The mass of the Earth is 5.972kg, and the radius of Earth is 6, 371 km. A 750 kg satellite orbits 35, 800 km above Earth in a perfectly circular orbit.

1. If the gravitational force is the centripetal force keeping the satellite in a stable cicular orbit, how does the centripetal force compare to the gravitational force.
2. If the gravitational force is the centripetal force keeping the satellite in a stable circular orbit, what is the tangential velocity in (m.s) of the satellite's orbit.
3. How long (in hours) does this satellite take to orbit Earth?

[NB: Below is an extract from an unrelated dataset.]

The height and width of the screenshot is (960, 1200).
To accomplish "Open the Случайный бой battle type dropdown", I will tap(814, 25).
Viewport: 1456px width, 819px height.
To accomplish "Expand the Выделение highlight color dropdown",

To answer these questions, we need to use some basic principles of physics and equations related to circular motion and gravity.

1. The gravitational force between two objects can be calculated using Newton's law of universal gravitation:

F = (G * m1 * m2) / r^2

where F is the gravitational force, G is the gravitational constant (6.67430 × 10^-11 N(m/kg)^2), m1 and m2 are the masses of the two objects, and r is the distance between their centers.

In this case, the satellite is in a stable circular orbit, so the gravitational force acting on it is equal to the centripetal force (F = F_c):

(G * M * m) / r^2 = (m * v^2) / r

In this equation, M is the mass of the Earth, m is the mass of the satellite, v is the tangential velocity of the satellite, and r is the orbital radius.

Rearranging the equation, we can solve for F_c/F:

F_c/F = (G * M * m) / (m * v^2) = (G * M) / v^2

Plugging in the values, we get:

F_c/F = (6.67430 × 10^-11 N(m/kg)^2 * 5.972 × 10^24 kg) / v^2

It is important to note that the centripetal force balances the gravitational force, meaning F_c/F = 1. Therefore, the centripetal force is equal to the gravitational force.

2. To find the tangential velocity (v) of the satellite's orbit, we can rearrange the equation mentioned above:

(G * M * m) / (m * v^2) = 1

(G * M) / v^2 = 1

v^2 = (G * M) / 1

v = √(G * M)

Plugging in the values, we get:

v = √(6.67430 × 10^-11 N(m/kg)^2 * 5.972 × 10^24 kg)

Therefore, the tangential velocity of the satellite's orbit is the square root of the product of the gravitational constant and the mass of the Earth.

3. To find the time it takes for the satellite to orbit Earth, we can use the formula for the period (T) of an orbit:

T = 2πr / v

Plugging in the values, we get:

T = (2π * (r + Earth's radius)) / v

Since the satellite's orbit is 35,800 km above Earth, the orbital radius (r) would be the sum of the Earth's radius (6,371 km) and the altitude (35,800 km).

T = (2π * (6,371 km + 35,800 km)) / v

To convert the result from seconds to hours, divide T by 3600:

T (hours) = (2π * (6,371 km + 35,800 km)) / (3600 * v)

Plugging in the value of v from the previous step, we can find the time it takes for the satellite to orbit Earth in hours.